Boeing is currently working to design separating the wiring bundles if necessary and conducting extensive analysis to establish if the electrical fault could occur in a real-world scenario, a company official said.
Officials said the FAA had directed Boeing to complete an audit in December. The wiring issue could push back the return of the MAX, the officials added. Reuters has reported previously the FAA is not likely to approve the plane until at least February and might not until March or later.
The FAA flagged the wiring issue as potentially “catastrophic.” It is possible other protections like shielding, insulation and circuit breakers could prevent the short circuit, a company official said.
Boeing will halt production of the 737 MAX this month following the grounding in March of its best-selling plane after two fatal crashes in five months killed 346 people.
Last month, Boeing’s board fired Chief Executive Dennis Muilenburg after repeatedly failing to contain the fallout from the crashes that tarnished its reputation with airlines and regulators.

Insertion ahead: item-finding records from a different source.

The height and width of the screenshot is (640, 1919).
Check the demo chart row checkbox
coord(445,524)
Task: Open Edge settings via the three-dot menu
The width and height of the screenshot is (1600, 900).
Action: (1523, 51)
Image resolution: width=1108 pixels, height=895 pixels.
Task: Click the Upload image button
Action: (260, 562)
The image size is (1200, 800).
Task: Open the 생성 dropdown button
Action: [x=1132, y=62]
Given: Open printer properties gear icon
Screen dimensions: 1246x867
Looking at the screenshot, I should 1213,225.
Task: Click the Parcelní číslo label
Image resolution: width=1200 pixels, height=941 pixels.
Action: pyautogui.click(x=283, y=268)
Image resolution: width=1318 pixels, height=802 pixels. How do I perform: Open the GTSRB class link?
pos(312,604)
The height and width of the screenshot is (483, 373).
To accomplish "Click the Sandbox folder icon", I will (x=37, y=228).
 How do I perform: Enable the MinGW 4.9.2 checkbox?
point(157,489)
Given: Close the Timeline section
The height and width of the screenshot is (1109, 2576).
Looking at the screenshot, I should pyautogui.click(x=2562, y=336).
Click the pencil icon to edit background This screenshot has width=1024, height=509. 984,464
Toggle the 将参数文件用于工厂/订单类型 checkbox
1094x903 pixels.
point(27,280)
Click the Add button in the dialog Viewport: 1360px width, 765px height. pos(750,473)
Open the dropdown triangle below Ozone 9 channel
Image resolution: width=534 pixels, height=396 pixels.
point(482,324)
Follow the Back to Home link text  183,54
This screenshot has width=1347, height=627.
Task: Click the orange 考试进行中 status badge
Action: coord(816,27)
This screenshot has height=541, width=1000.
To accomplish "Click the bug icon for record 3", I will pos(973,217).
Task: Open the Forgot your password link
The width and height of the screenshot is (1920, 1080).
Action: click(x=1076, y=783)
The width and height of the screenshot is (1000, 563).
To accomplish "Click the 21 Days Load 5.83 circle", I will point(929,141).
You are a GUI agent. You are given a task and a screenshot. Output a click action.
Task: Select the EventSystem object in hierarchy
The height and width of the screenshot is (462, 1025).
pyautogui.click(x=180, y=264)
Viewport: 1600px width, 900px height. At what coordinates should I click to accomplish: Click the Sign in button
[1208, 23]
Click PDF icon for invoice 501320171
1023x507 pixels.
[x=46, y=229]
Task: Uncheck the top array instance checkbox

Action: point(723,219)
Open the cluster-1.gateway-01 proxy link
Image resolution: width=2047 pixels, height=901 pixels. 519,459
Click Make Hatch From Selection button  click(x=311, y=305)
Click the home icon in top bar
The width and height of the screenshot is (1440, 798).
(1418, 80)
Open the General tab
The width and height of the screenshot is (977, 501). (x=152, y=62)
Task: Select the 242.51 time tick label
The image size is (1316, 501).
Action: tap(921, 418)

The crisis has cost Boeing $9 billion, and has hurt suppliers and airlines.
Boeing is struggling to mend relations with the U.S. and international regulators it needs to win over to get the jet back in the air.
Separately, U.S. and European regulators are expected to return to Iowa this week to review a software documentation audit of the 737 MAX that was not completed last year, officials said Sunday. FAA and the European Union Aviation Safety Agency are scheduled to meet in Seattle this week and then return to Rockwell Collins facility in Cedar Rapids, Iowa next weekend to review the audit.